In a recent interview, Jeff Jonas (@JeffJonas), IBM distinguished engineer and a speaker at the O’Reilly Strata Online Conference, said consumers’ willingness to give away their data is a concern, but it’s perhaps secondary to the sheer number of data copies produced.
Our interview follows.
What is the current state of data security?
Jeff Jonas: A lot of data has been created, and a boatload more is on its way — we have seen nothing yet. Organizations now wonder how they are going to protect all this data — especially how to protect it from unintended disclosure. Healthcare providers, for example, are just as determined to prevent a “wicked leak” as anyone else. Just imagine the conversation between the CIO and the board trying to explain the risk of the enemy within — the “insider threat” — and the endless and ever-changing attack vectors.
I’m thinking a lot these days about data protection, ranging from reducing the number of copies of data to data anonymization to perpetual insider threat detection.
How are advancements in data gathering, analysis, and application affecting privacy, and should we be concerned?
Jeff Jonas: When organizations only collect what they need in order to conduct business, tell the consumer what they are collecting, why and how they are going to use it, and then use it this way, most would say “fair game.” This is all in line with Fair Information Practices (FIPs).
There continues to be some progress in the area of privacy-enhancing technology. For example, tamper-resistant audit logs, which are a way to record how a system was used that even the database administrator cannot alter. On the other hand, the trend that I see involves the willingness of consumers to give up all kinds of personal data in return for some benefit — free email or a fantastic social network site, for example.
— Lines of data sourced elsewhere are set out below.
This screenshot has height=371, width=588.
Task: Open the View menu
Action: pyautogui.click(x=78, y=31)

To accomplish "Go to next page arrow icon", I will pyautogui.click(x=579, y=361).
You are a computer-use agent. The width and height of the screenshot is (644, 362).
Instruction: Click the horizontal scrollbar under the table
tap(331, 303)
While it is hard to not be concerned about what is happening to our privacy, I have to admit that for the most part technology advances are really delivering a lot of benefit to mankind.
What are the major issues surrounding data ownership?
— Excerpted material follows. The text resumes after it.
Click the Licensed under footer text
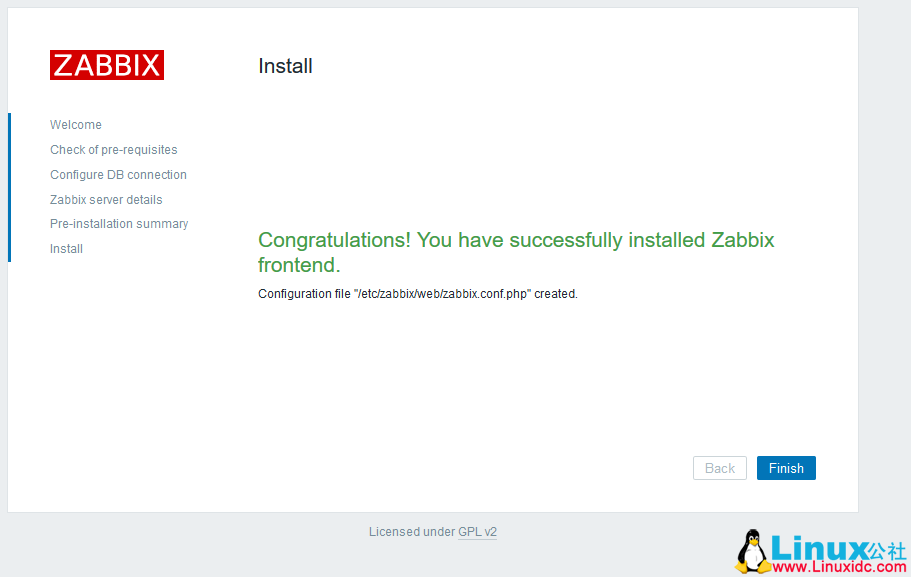 point(411,532)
Jeff Jonas: If users continue to give their data away because the benefits are irresistible, then there will be fewer battles, I suppose. The truth about data is that once it is out there, it’s hard to control.
I did a back of the envelope estimate a few years ago to estimate the number of copies a single piece of data may experience. Turns out the number is roughly the same as the number of licks it takes to get to the center of a Tootsie Pop — a play on an old TV commercial that basically translates to more than you can easily count.
A well-thought-out data backup strategy alone may create more than 100 copies. Then what about the operational data stores, data warehouses, data marts, secondary systems and their backups? Thousands of copies would not be uncommon. Even if a consumer thought they could own their data — which they can’t in many settings — how could they ever do anything to affect it?